Its integration with Microsoft Azure is highlighted.

Docker, the leading container technology in the market, continues to expand its reach into the management sphere. That reach has grown long, in the form of the new Docker Datacenter.

The Docker Datacenter (DDC) is hybrid cloud development and management platform, and was unveiled at DockerCon in Seattle.

Microsoft Azure CTO Mark Russinovich demonstrated DDC and how it interoperates with Azure, connecting it to Microsoft's public cloud as well as with the company's forthcoming Azure Stack hybrid cloud environment. Also running on the Azure Stack node was the first-ever public demonstration of SQL Server for Linux.

The appearance and demo by Russinovich, his second at a DockerCon in as many years, showcased progress on a number of fronts by Microsoft to embrace Docker containers, an effort kicked off merely two years ago. While Microsoft's Windows Server 2016 Technical Preview now supports Docker containers and Hyper-V Containers, the focus of today's demonstration was on the new DDC  platform, announced in February and released yesterday for use in the Amazon Web Services and Microsoft Azure clouds.
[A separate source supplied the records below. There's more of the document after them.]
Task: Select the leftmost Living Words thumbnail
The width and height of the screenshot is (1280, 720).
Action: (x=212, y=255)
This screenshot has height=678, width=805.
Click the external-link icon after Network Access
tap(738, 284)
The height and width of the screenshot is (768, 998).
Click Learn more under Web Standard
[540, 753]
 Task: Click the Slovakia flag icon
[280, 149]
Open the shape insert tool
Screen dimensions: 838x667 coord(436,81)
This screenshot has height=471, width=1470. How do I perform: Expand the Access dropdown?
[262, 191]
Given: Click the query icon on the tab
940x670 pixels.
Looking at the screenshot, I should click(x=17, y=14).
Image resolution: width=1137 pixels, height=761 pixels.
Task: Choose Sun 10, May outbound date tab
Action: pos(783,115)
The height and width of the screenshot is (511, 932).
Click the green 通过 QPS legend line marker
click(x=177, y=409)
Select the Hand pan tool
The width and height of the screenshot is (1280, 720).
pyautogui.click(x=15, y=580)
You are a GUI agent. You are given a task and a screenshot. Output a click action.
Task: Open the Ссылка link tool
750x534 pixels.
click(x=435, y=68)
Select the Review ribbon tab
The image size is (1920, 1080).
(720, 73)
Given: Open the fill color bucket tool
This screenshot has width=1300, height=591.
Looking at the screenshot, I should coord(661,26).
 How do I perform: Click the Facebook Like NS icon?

Available in both companies' respective cloud marketplaces, DDC is designed to allow enterprises and service providers to deploy containers as a service either on-premises or in a virtual private cloud, providing a managed and secure environment that allows developers to build and deploy self-service applications. The DDC includes Docker's Universal Control Plane embedded with the Swarm native clustering tool, Trusted Registry (DTR) 1.4.3 that provides Docker image management, security and an environment for collaboration and the most recent version of the Docker engine runtime.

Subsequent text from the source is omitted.